Every week starting from the week beginning January 20 students will be required to write a minimum of 1 blog entry on the movie that we have watched in class. This entry will be due every Tuesday at 12 noon exactly ONE WEEK after the previous weeks film screening.

Your blog entries may take one of many different approaches: you can reflect on parts of the film that you found interesting or had an impact on you. You can describe how this film illustrates a particular psychological theory or idea. You can link part of the film to your own life experiences. You can critique the film, describing what you liked or disliked about the story or the acting. You can even set up links to other films or TV shows that share similar themes to the film.

The blog entry should be a minimum of 300 words.

Note that your lecturer, tutor and fellow classmates will be given access to this blog so please use your discernment when deciding what to write and share.

Monday, January 27, 2014

Movie Review 1: Awakenings (8.5/10)

"... the human spirit is more powerful than any drug, 
and THAT is what needs to be nourished: with work, play, friendship, family... 
This is what we'd forgotten: the simplest things." 
- Dr. Malcolm Sayer, Awakenings (1990)

I feel that the movie Awakenings was concerning two people changing from their current circumstance with the motivation to do what is believed to be right, and the challenges that follow.

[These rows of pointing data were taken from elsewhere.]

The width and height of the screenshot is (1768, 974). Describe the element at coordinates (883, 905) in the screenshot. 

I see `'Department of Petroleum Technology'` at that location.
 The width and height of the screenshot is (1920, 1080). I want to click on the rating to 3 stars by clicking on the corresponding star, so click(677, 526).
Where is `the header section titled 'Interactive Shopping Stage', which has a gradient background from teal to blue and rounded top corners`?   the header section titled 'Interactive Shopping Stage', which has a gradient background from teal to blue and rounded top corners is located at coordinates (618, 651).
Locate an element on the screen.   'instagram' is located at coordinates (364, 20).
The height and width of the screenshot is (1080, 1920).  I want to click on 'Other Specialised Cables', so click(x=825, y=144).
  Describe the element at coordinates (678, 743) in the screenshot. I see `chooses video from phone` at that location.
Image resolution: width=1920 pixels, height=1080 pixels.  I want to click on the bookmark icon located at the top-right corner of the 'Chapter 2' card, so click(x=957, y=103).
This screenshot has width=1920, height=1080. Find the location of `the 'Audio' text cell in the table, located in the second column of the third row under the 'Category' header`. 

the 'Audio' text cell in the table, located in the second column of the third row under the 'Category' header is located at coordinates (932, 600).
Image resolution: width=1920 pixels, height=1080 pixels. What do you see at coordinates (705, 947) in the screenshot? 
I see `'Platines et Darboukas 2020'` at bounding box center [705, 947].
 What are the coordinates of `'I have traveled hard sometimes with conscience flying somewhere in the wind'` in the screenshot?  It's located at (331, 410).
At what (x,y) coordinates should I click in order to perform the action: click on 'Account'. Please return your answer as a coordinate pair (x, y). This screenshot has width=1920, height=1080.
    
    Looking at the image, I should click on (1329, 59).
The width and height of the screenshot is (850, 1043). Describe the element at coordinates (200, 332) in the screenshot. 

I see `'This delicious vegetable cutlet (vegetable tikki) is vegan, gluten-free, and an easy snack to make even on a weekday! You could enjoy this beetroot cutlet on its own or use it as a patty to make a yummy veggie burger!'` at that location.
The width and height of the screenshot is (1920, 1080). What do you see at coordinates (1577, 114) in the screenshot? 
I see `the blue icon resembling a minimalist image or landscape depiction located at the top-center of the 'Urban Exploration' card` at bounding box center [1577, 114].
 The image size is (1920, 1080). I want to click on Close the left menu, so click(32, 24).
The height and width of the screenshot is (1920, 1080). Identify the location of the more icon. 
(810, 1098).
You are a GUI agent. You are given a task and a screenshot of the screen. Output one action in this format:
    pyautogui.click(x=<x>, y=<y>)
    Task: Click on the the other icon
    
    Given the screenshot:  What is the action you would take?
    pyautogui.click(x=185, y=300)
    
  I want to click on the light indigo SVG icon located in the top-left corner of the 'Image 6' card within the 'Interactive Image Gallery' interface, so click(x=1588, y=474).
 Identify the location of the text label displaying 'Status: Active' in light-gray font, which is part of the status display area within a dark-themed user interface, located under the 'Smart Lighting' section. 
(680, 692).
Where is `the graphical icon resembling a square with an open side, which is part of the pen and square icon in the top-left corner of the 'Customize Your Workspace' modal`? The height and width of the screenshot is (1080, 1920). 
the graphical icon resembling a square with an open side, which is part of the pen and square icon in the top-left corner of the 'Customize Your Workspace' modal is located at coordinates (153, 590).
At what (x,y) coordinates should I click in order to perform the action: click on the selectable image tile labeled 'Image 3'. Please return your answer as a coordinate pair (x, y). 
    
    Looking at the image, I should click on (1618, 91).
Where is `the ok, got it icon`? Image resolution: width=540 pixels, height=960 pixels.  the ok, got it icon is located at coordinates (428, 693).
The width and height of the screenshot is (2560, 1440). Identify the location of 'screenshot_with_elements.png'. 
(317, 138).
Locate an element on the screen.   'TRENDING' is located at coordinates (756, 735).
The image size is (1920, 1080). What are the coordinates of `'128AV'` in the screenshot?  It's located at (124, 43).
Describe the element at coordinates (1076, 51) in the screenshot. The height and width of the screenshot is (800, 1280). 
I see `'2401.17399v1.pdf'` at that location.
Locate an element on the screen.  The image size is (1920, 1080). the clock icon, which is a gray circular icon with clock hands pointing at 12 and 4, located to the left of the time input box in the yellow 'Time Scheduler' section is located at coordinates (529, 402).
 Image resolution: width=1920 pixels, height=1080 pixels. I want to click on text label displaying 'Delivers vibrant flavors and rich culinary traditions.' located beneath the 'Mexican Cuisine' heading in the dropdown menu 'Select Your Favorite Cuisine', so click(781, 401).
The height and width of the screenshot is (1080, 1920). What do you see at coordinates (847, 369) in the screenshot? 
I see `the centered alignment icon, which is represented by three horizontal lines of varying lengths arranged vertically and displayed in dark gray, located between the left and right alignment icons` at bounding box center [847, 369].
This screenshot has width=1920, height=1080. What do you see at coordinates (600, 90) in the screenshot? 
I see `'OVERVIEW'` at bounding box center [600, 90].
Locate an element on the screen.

This was exemplified with Dr. Malcolm Sayer (Robin Williams) who pressed for the usage of the L-DOPA drug on the catatonic patients. He was met with the reluctance of the hospital and drug manufacturers to claim responsibility, but had the backings of his colleagues when L-DOPA showed positive results. Leonard Lowe (Robert De Niro) also fought for what he believed in, that people had forgotten how to enjoy the basic joy and freedom of being alive. However, his situation as a patient on medication, and the aggression that followed, did not allow for his views to be adequately expressed.

The movie also brings up taboos about life. Encephalitis lethargic patient Frank felt cheated and robbed of their years. Lowe's mother who spent her whole life caring for him suddenly finds that his recovery rendered her purposeless. Finally, being true to the actual events, the movie also portrays the unfairness of life in how their regressed back into their catatonic states.

Regarding the directing of the movie, the part the patients responded to things thrown at them was rather unrealistic. While it gave the intense movie a necessary layer of humour, the reaction from the patients made me question the accuracy of the film. However, the scene that i feel resonated best with the audiences was when Sayer's colleagues gave their money to help him administer the L-DOPA drug on the other patients. That, and Lowe's silent dance with Paula.

While I admired William's portrayal as a social recluse, the movie belonged to De Niro. He managed to make the audience feel the hope, pain, anger and determination of Leonard Lowe. He encapsulated the man who was cheated of 30 years of his life, the boy who woke up after a long sleep and the patient battling encephalitis lethargic in a way that all sides were noticeable to the audience.